Pero Sarkis seguía sin sentir nada.
Un buen día cansado de la ausencia de sentimientos, decidió subir una montaña muy alta. El ejercicio revitalizó su cuerpo, aunque mente y corazón siguieran en un estado de opacidad total. Entonces se fijó en el sol que ardía esplendoroso en el cielo.
¿ Por qué una persona optimista como él había sucumbido al desapego emocional ?
¿ A la triste apatía del sin sentir ?
Entonces notó una "presencia" apegada a su mente, un mal traspasado hace tiempo.

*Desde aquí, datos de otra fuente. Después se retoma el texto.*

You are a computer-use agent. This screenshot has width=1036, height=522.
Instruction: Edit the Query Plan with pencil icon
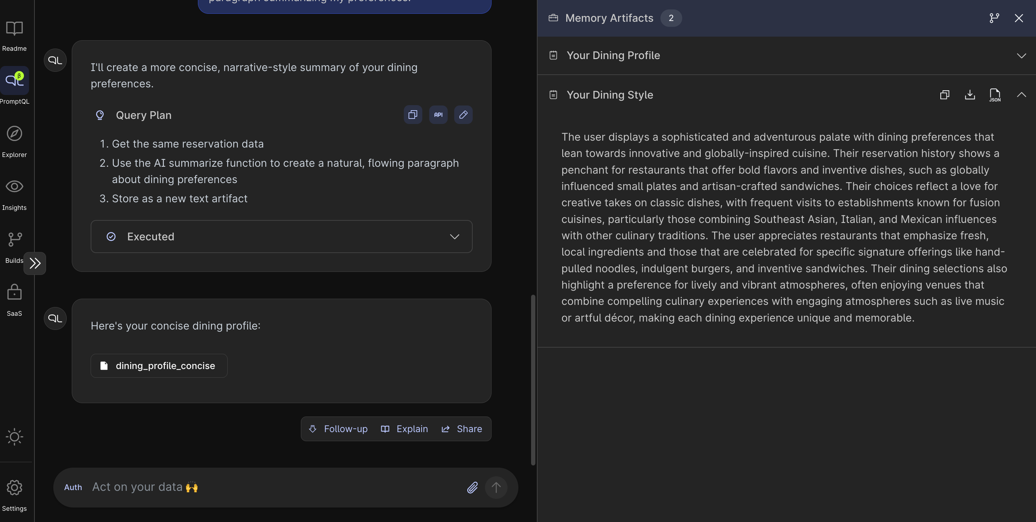pyautogui.click(x=463, y=115)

El sol le transmitió la fuerza necesaria para poseer esta clarividencia.
Respiró fuertemente y notó algo en su cabeza. Volvió a aspirar todo lo más enérgico que pudo. Si, notaba algo en su cerebro. Hundió su dedo índice en medio de su nariz y apretó. Un hilo de sangre brotó, pero no sufría por ello. Siguió hundiendo sus dedos más adentro, con los dedos índice y corazón podía tocar algo, como una pequeña piedra. Poco a poco la fue extrayendo. Sudaba mucho por el esfuerzo y la pérdida de sangre. Finalmente extrajo aquel pequeño objeto.

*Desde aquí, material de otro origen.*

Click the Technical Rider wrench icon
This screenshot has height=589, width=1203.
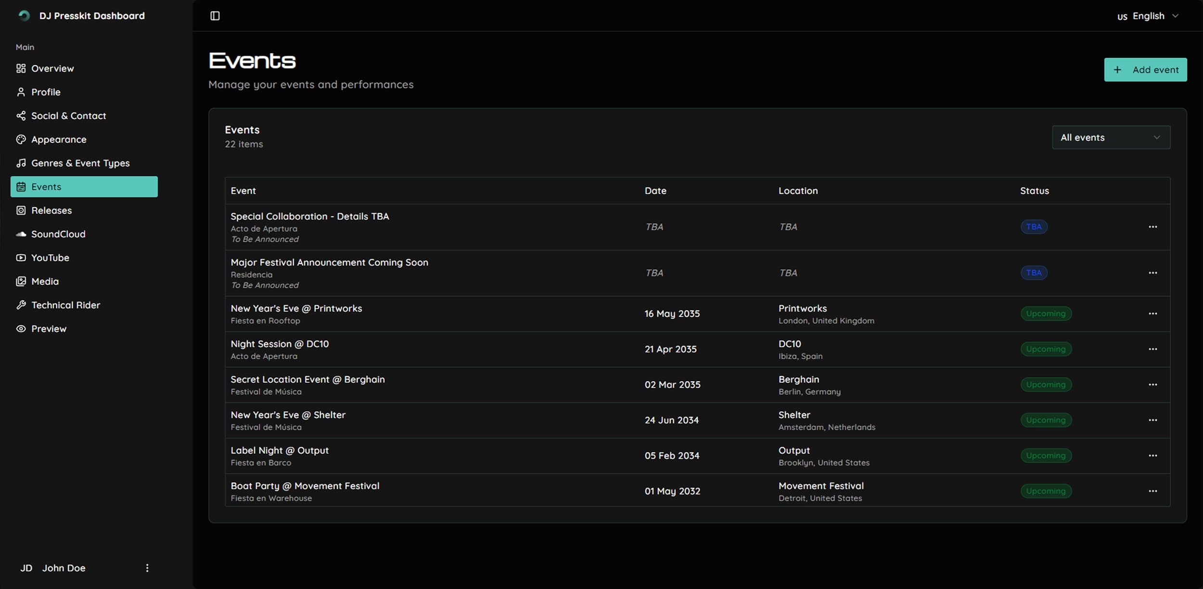pyautogui.click(x=21, y=304)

Observó con detenimiento el negro objeto. Era una simiente negra. Notaba una fuerte ola de egoísmo si acercaba la semilla a la cara. Una fuerte sensación de egoísmo irracional inundaba todo su ser.
Con mucha concentración apretó la semilla contra la palma de sus dos manos. Hasta que la redujo a simple polvo.
Sarkis podía volver a respirar con normalidad. Ya no se sentía pesado. Miró al sol. Sonrió.
Su vida escapó tranquilamente de su contenedor, y su cuerpo se desplomo despacio sobre el suelo.
Cierra tus ojos, encuéntrate y sigue para adelante. Buena Suerte.